**Data entries**
______________________________

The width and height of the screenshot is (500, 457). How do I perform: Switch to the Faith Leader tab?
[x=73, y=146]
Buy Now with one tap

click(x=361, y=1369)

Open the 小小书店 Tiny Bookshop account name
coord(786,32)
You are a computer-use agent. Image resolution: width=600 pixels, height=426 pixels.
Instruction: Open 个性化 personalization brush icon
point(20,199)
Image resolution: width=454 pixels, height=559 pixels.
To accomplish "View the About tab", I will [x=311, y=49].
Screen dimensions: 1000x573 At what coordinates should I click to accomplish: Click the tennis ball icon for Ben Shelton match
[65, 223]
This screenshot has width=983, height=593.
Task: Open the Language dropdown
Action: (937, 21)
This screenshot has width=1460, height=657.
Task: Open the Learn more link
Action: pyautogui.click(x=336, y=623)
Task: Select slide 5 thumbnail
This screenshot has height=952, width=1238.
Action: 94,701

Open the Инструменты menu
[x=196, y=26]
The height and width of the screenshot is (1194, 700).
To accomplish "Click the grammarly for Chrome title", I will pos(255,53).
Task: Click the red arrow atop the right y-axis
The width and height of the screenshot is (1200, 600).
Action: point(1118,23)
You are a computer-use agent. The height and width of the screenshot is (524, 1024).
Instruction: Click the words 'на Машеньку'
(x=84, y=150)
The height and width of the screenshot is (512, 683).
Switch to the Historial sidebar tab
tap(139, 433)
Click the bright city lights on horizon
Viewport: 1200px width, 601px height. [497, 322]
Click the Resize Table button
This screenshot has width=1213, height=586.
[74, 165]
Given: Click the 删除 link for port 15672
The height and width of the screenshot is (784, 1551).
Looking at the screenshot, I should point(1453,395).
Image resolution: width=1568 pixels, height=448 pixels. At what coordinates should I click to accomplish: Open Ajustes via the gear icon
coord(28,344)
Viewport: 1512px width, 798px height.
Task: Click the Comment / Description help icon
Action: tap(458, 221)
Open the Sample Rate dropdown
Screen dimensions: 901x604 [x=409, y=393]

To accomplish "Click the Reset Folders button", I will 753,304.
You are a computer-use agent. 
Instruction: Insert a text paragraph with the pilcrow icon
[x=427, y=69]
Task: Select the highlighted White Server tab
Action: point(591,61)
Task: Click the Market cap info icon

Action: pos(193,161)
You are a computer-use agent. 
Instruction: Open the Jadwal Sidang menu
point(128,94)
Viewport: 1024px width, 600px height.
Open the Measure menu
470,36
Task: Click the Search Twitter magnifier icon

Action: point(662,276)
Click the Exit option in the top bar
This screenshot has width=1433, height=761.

______________________________

**WHAT THE TASK ASKS**
Replace "thumbnail" with "preview" in the listing, starting at the line that contains "Image resolution: width=454" and ending at the line that contains "Action: point(1118,23)". Return only those lines, with everything else left as it is.

**WRITTEN RESPONSE**
Image resolution: width=454 pixels, height=559 pixels.
To accomplish "View the About tab", I will [x=311, y=49].
Screen dimensions: 1000x573 At what coordinates should I click to accomplish: Click the tennis ball icon for Ben Shelton match
[65, 223]
This screenshot has width=983, height=593.
Task: Open the Language dropdown
Action: (937, 21)
This screenshot has width=1460, height=657.
Task: Open the Learn more link
Action: pyautogui.click(x=336, y=623)
Task: Select slide 5 preview
This screenshot has height=952, width=1238.
Action: 94,701

Open the Инструменты menu
[x=196, y=26]
The height and width of the screenshot is (1194, 700).
To accomplish "Click the grammarly for Chrome title", I will pos(255,53).
Task: Click the red arrow atop the right y-axis
The width and height of the screenshot is (1200, 600).
Action: point(1118,23)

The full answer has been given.